Directions – Copy out the records word for word, beginning at the line that contains "Viewport: 813px width, 522px" and continuing through the last line of the records. Omit the pictures.

Data to use –
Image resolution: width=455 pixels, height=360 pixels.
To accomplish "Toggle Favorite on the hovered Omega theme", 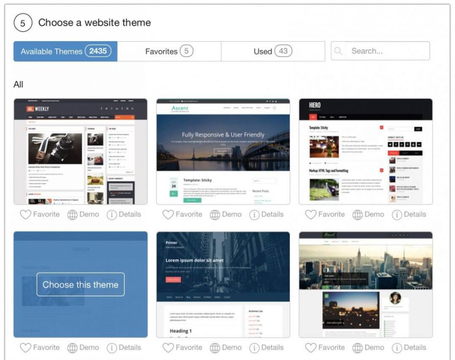I will 25,348.
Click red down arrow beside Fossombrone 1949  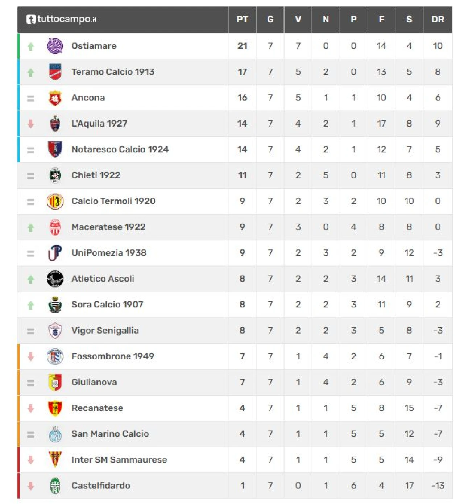(31, 357)
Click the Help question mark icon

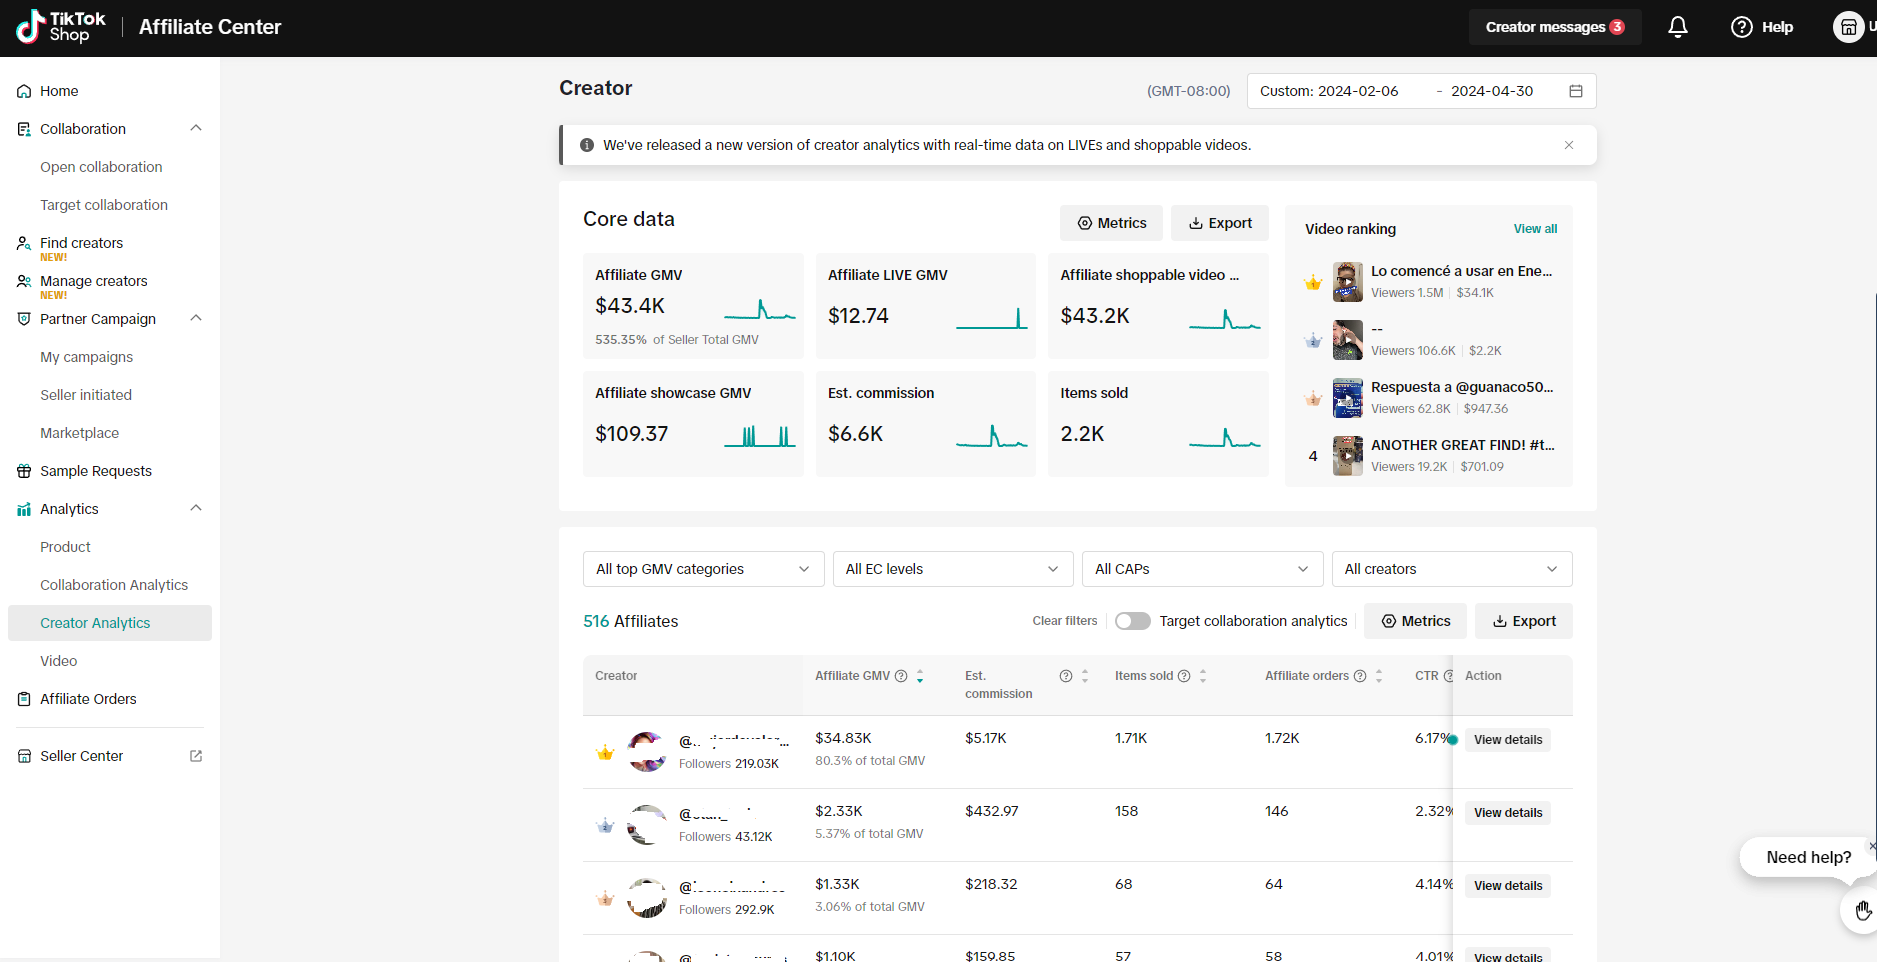(x=1742, y=27)
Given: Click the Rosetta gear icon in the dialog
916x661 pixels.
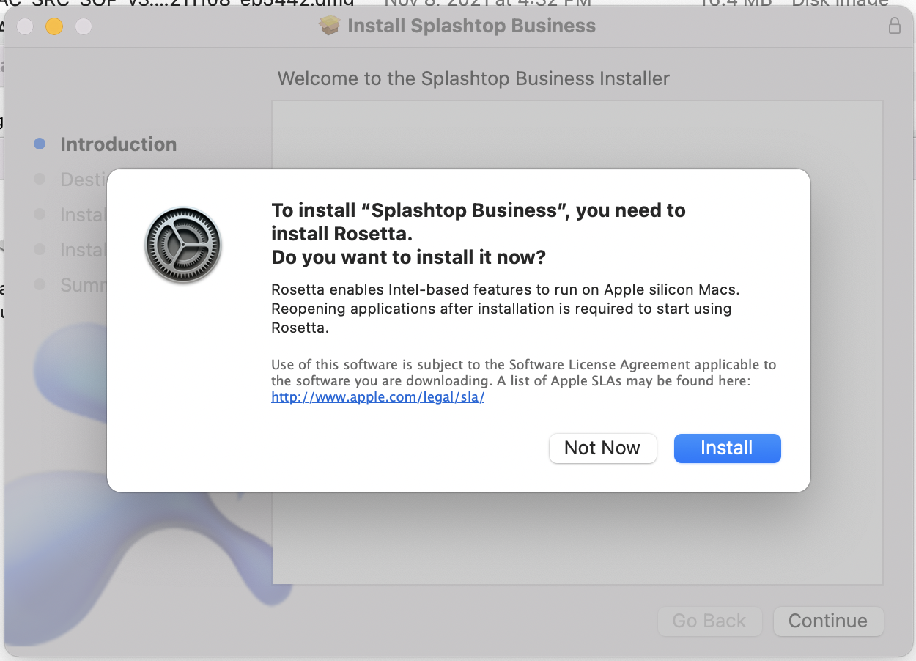Looking at the screenshot, I should [183, 245].
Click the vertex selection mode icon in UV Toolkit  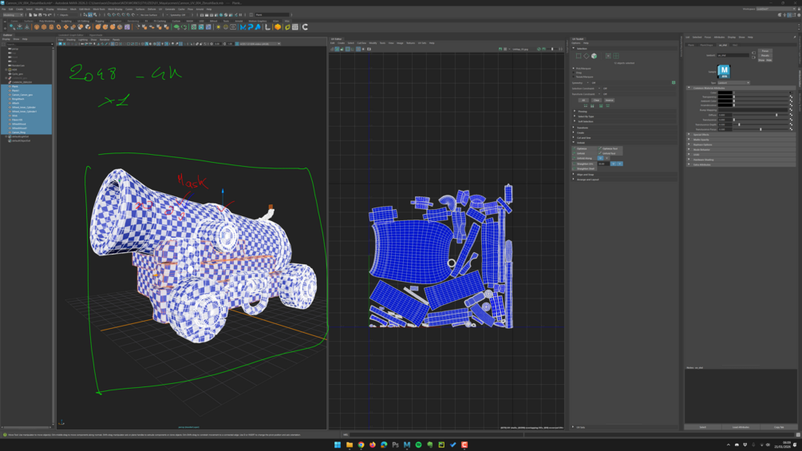click(579, 56)
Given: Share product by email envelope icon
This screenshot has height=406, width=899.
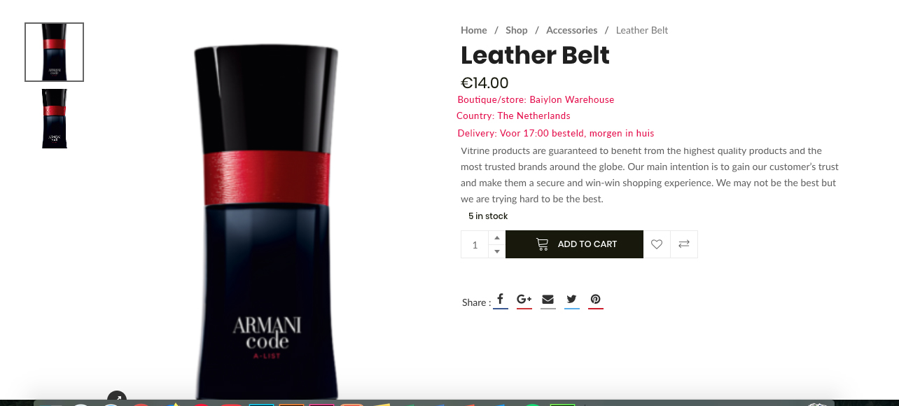Looking at the screenshot, I should pos(548,299).
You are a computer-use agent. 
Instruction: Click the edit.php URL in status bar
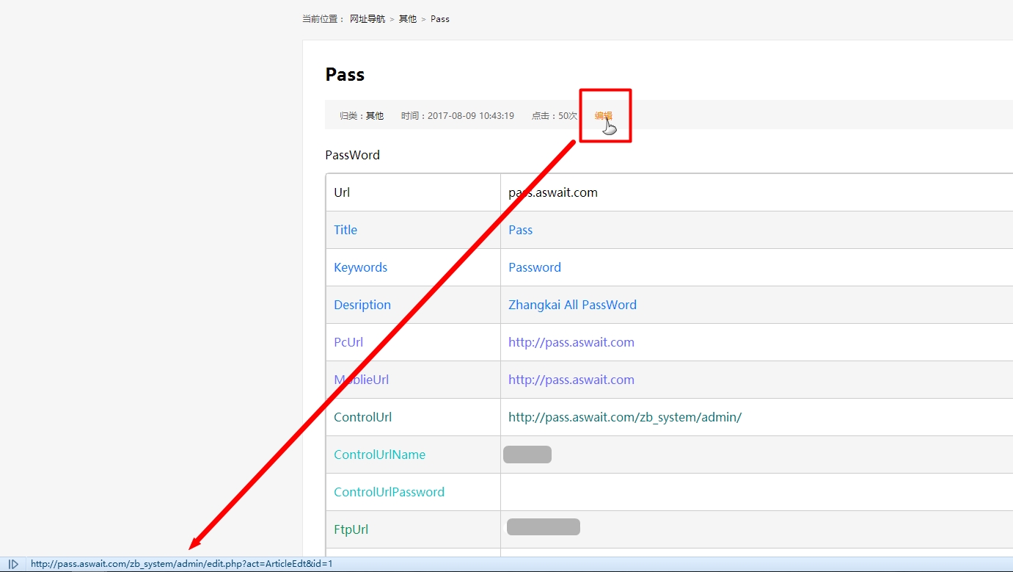point(181,564)
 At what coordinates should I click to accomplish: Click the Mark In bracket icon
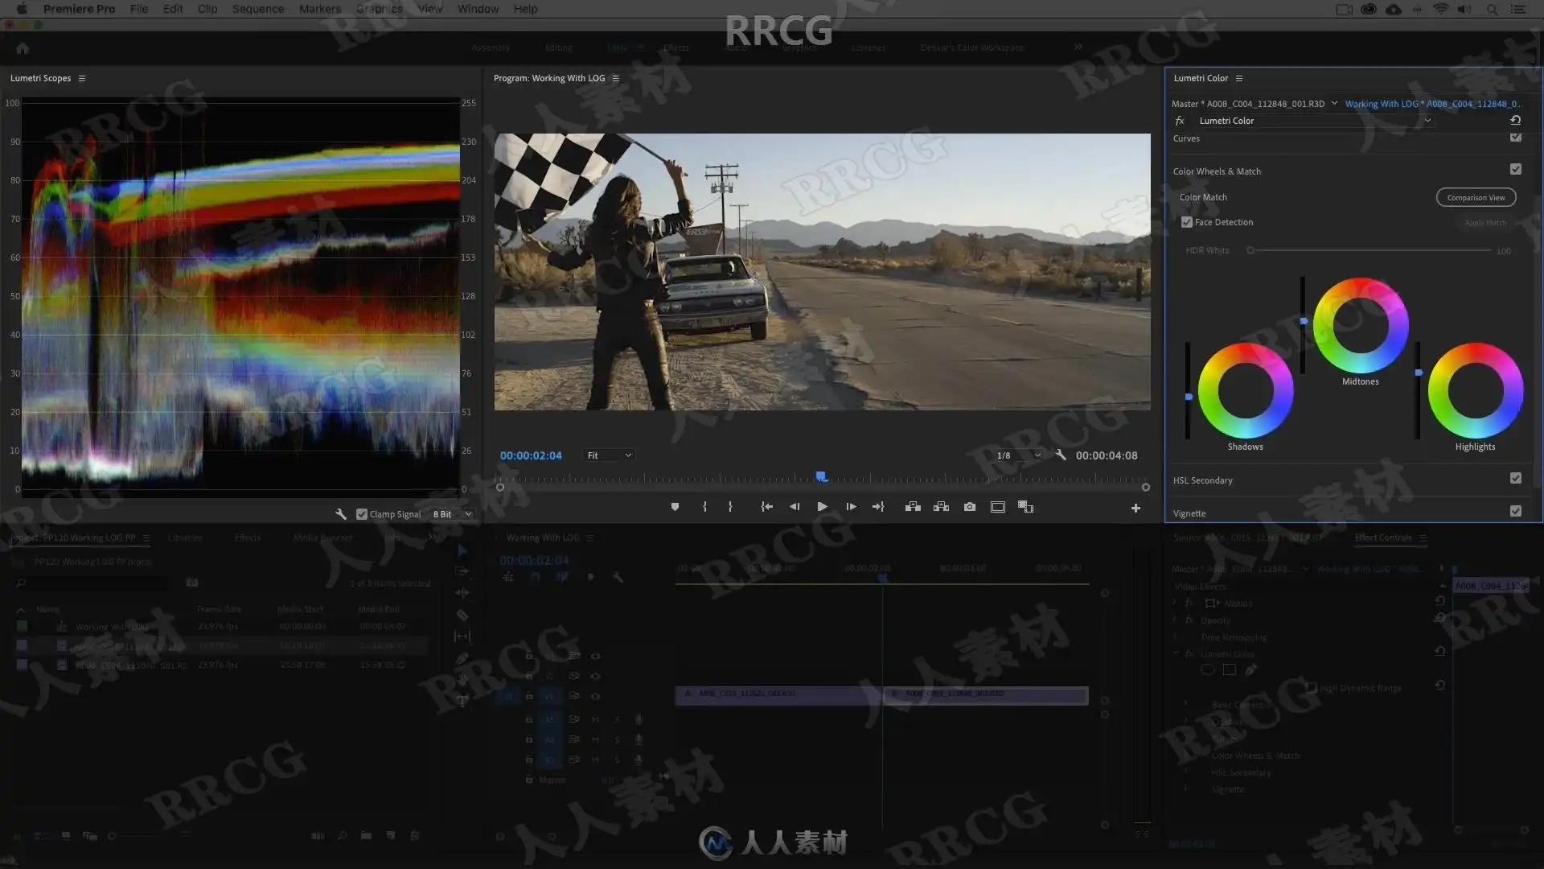[704, 507]
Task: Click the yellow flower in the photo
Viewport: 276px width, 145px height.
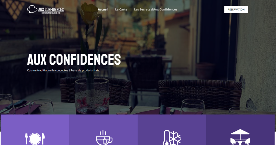Action: point(89,13)
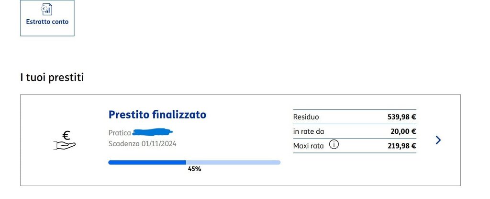Click the Maxi rata label
The height and width of the screenshot is (199, 490).
coord(308,146)
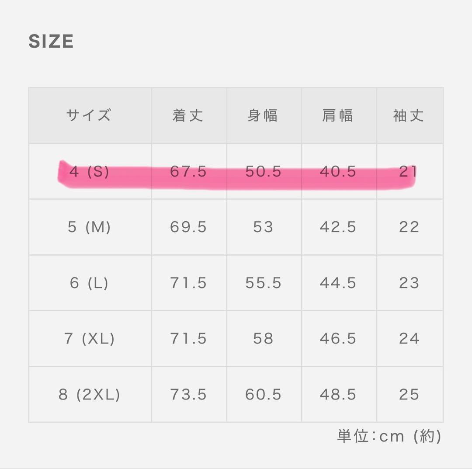The width and height of the screenshot is (472, 469).
Task: Select the 8 (2XL) size row label
Action: [89, 395]
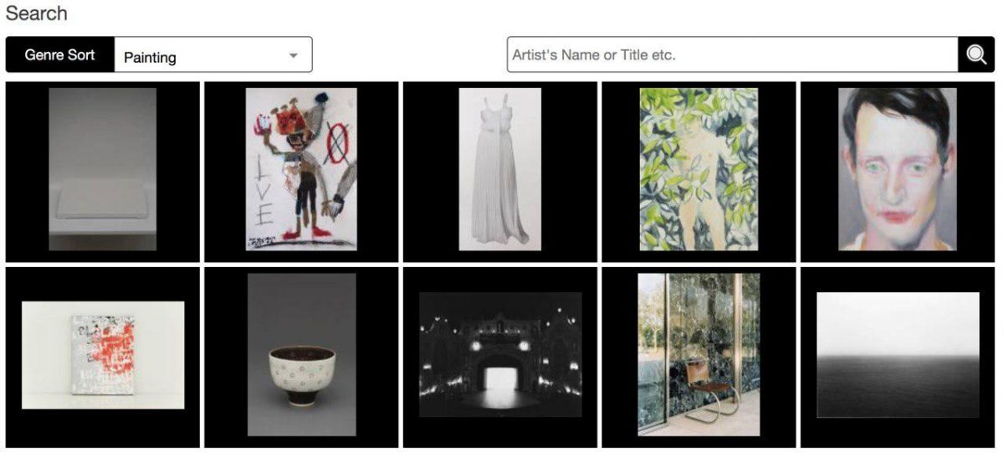This screenshot has height=458, width=1004.
Task: Focus the Artist's Name or Title field
Action: pyautogui.click(x=733, y=54)
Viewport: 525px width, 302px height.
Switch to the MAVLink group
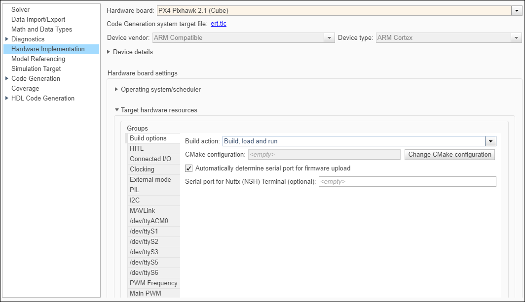(142, 210)
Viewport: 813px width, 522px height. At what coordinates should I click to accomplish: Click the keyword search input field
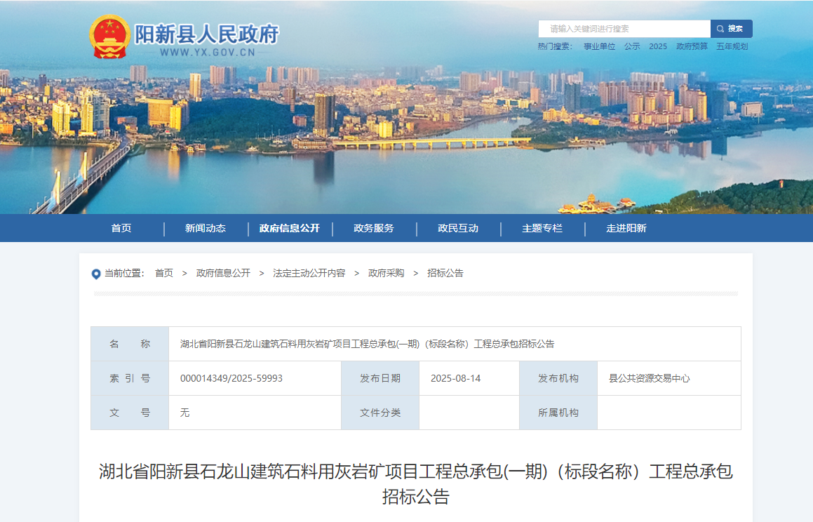624,29
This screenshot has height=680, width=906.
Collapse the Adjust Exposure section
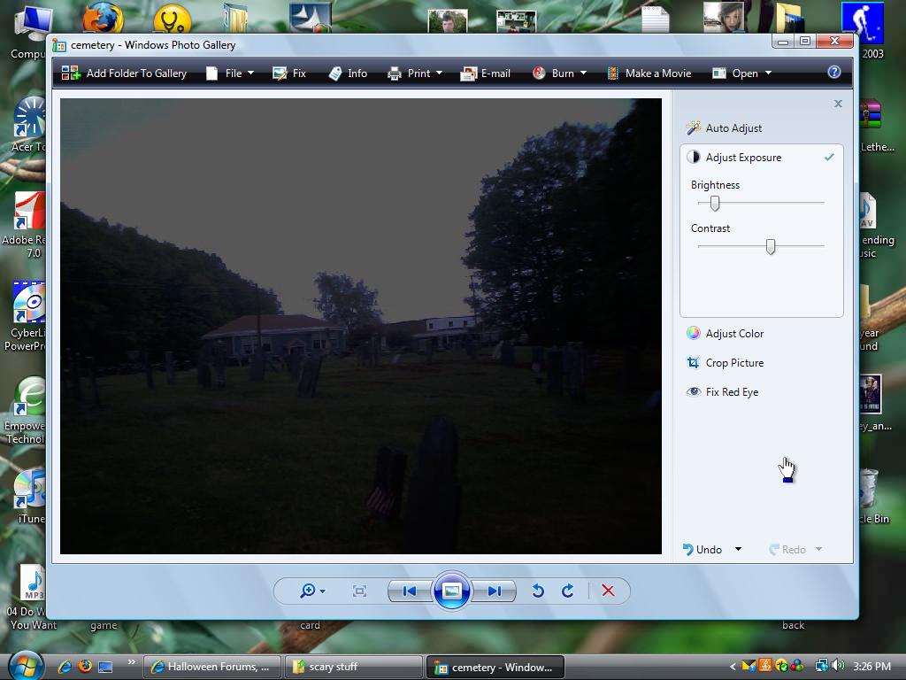point(743,158)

Answer to the problem –
Viewport: 813px width, 522px height. At what coordinates should I click to accomplish: Click the keyword search input field
624,29
This screenshot has height=680, width=906.
Collapse the Adjust Exposure section
point(743,158)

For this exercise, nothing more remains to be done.